What the task requires >> Repeat what the lines below say, word for word, and skip every image.

Source information >>
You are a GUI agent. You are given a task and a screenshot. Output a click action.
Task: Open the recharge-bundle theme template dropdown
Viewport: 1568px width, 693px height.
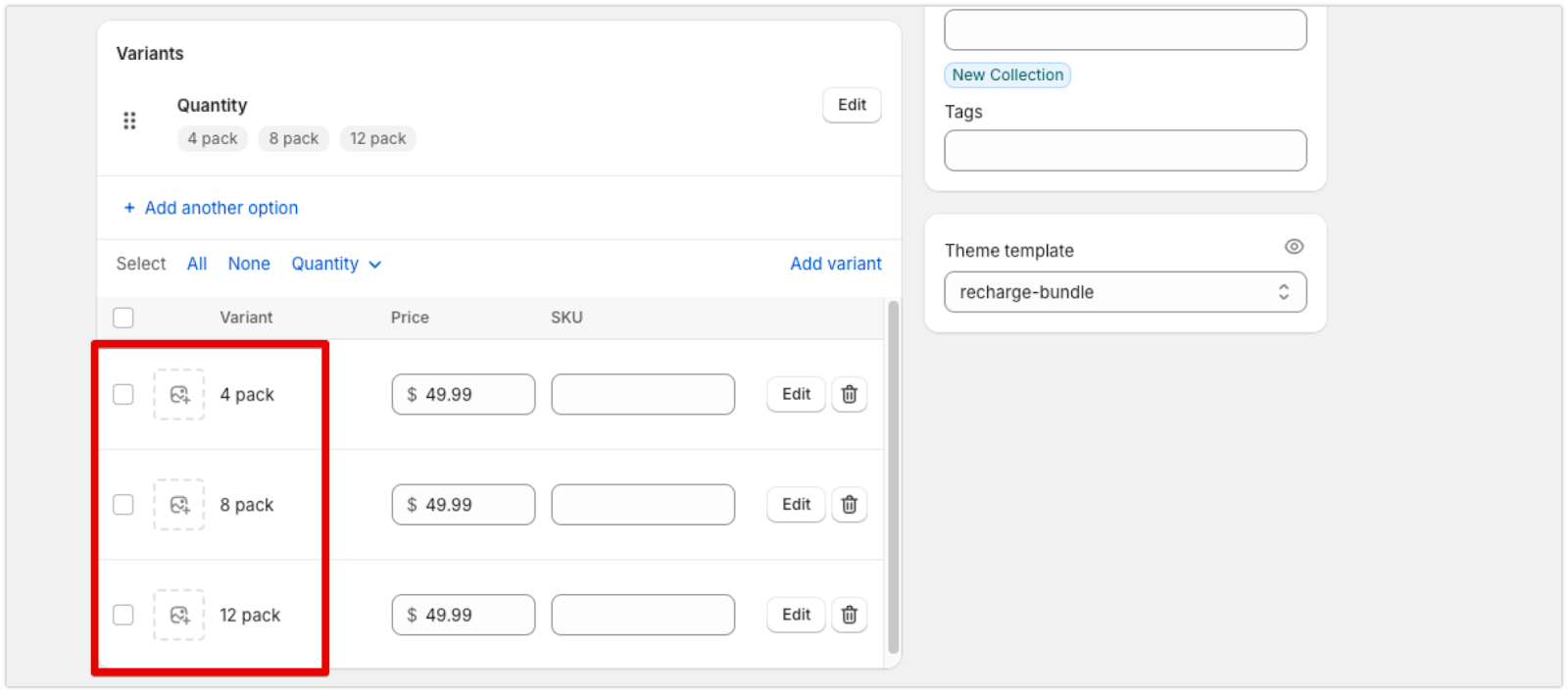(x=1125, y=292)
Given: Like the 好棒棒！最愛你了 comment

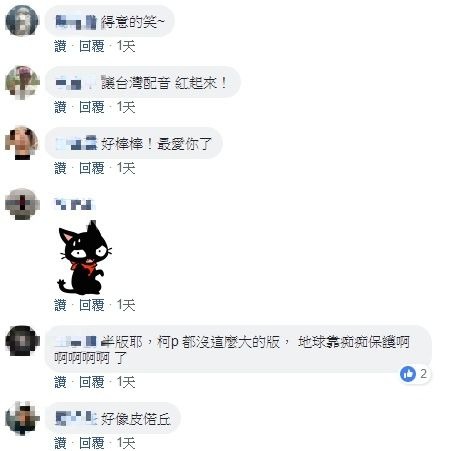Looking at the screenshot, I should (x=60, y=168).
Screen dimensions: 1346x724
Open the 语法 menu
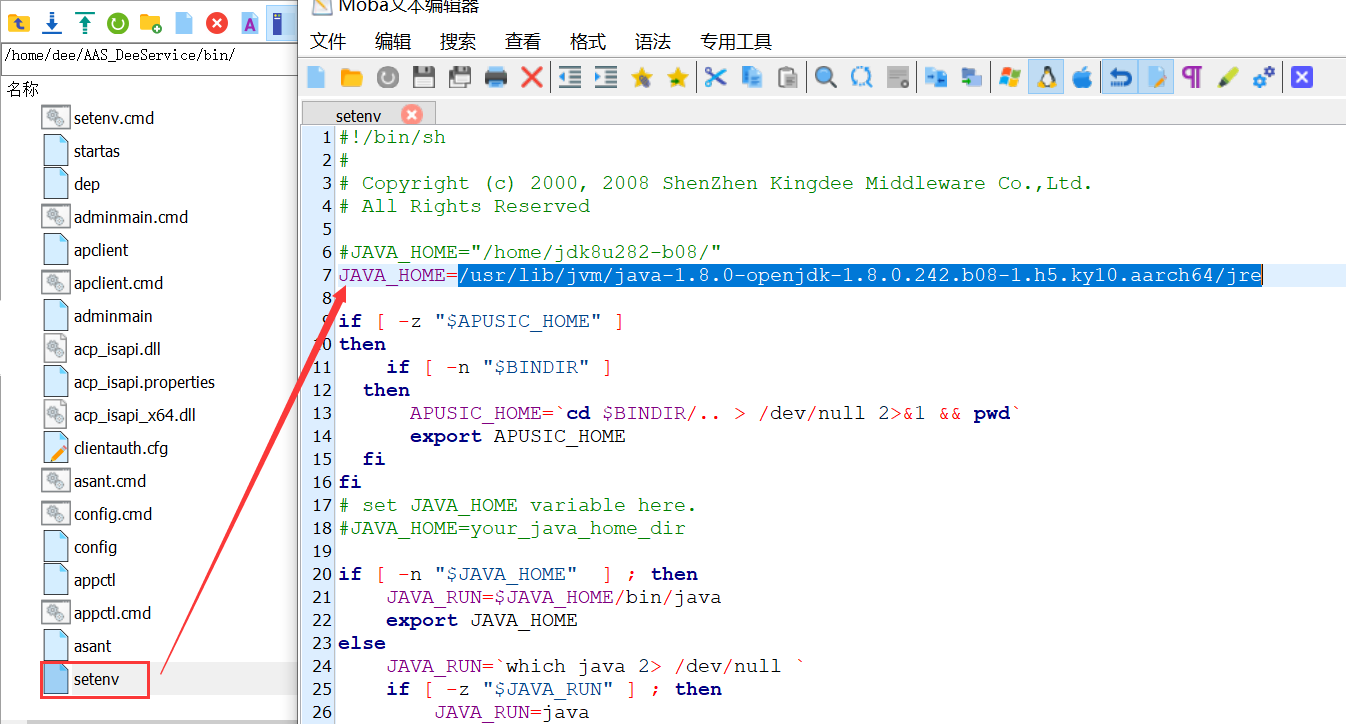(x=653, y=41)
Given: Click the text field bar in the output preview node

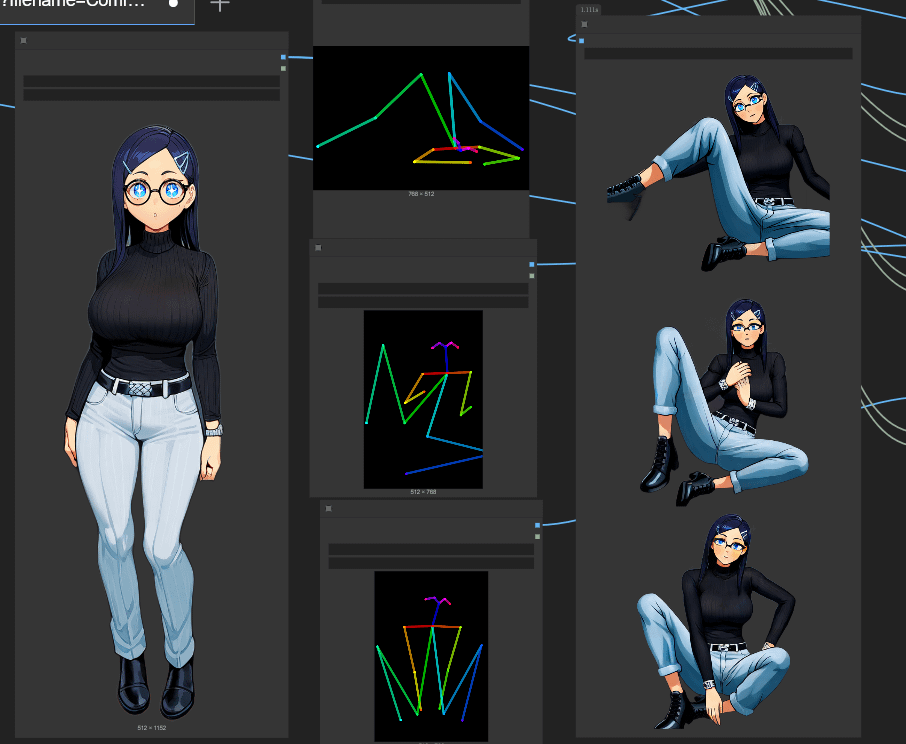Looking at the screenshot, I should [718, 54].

Answer area >>
You are a GUI agent. You are given a task and a screenshot. Output a click action.
Task: Open the recharge-bundle theme template dropdown
Viewport: 1568px width, 693px height.
(x=1125, y=292)
Given: Like the 好棒棒！最愛你了 comment

Looking at the screenshot, I should (x=60, y=168).
Screen dimensions: 1346x724
Open the 语法 menu
(x=653, y=41)
Given: Click the text field bar in the output preview node

Looking at the screenshot, I should [718, 54].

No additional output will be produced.